# Your instructions
Only the lines from the one containing "You are a computer-use agent." through the final line below belong in the output, copied exactly and without pictures.
#### Input ####
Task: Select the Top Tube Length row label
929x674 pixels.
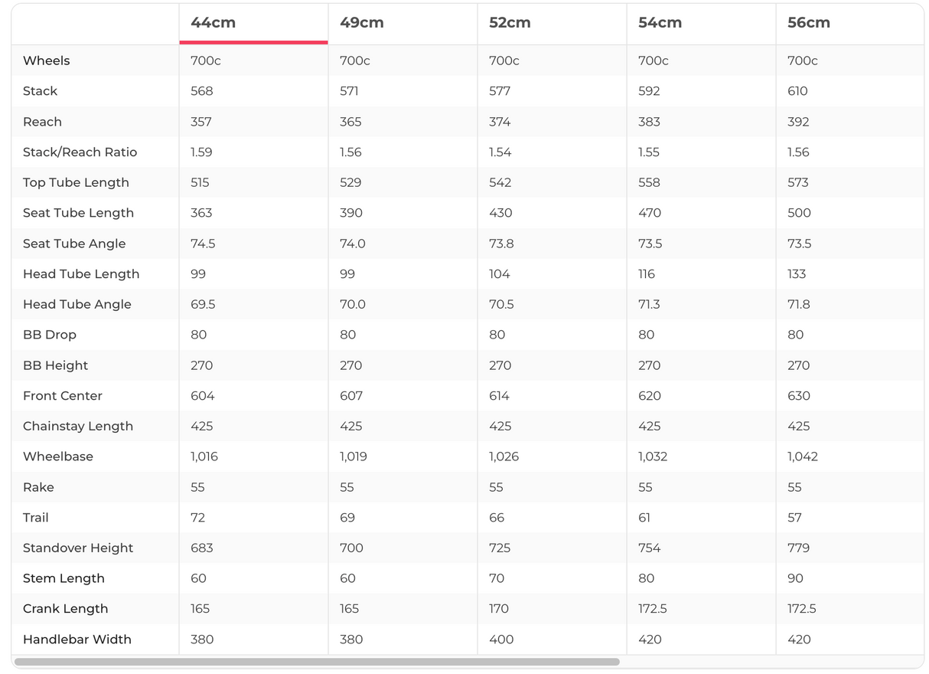Action: point(76,182)
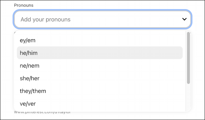Focus the Pronouns placeholder text

[46, 19]
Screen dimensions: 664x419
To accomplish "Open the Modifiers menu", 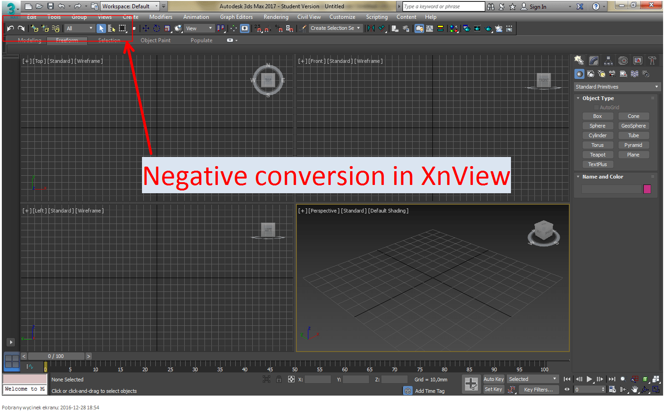I will [160, 17].
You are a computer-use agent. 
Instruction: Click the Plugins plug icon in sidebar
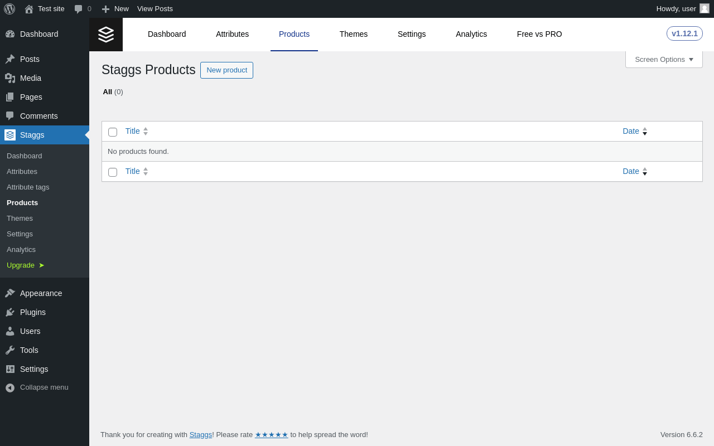10,312
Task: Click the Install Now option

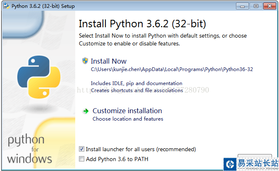Action: tap(109, 61)
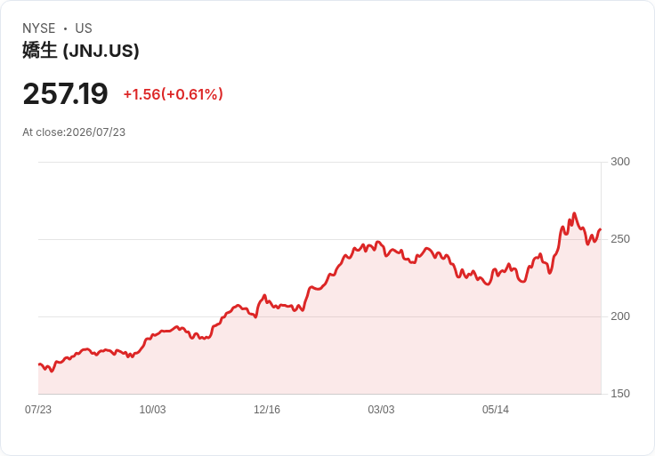Click the NYSE exchange label
Viewport: 655px width, 456px height.
click(x=39, y=28)
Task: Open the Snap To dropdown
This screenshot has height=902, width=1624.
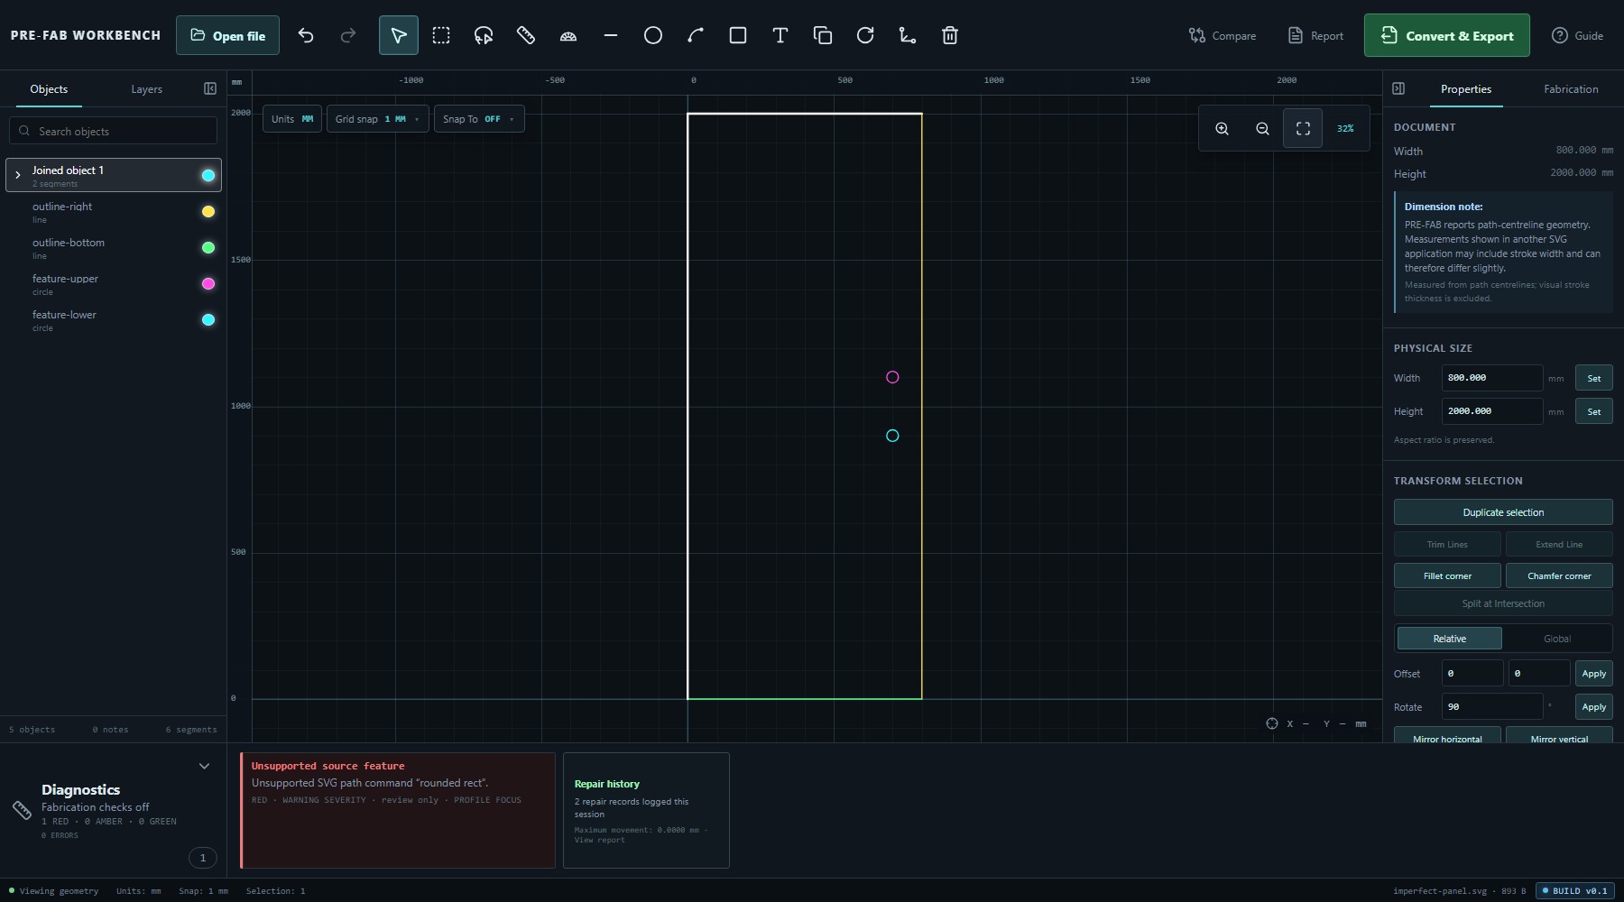Action: (478, 119)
####
# Task solution
You are a computer-use agent. 
Instruction: Click the Plugins plug icon in sidebar
10,312
Task: Click the Install Now option

Action: tap(109, 61)
Click the NYSE exchange label
Viewport: 655px width, 456px height.
click(x=39, y=28)
Task: Open the Snap To dropdown
This screenshot has height=902, width=1624.
Action: (478, 119)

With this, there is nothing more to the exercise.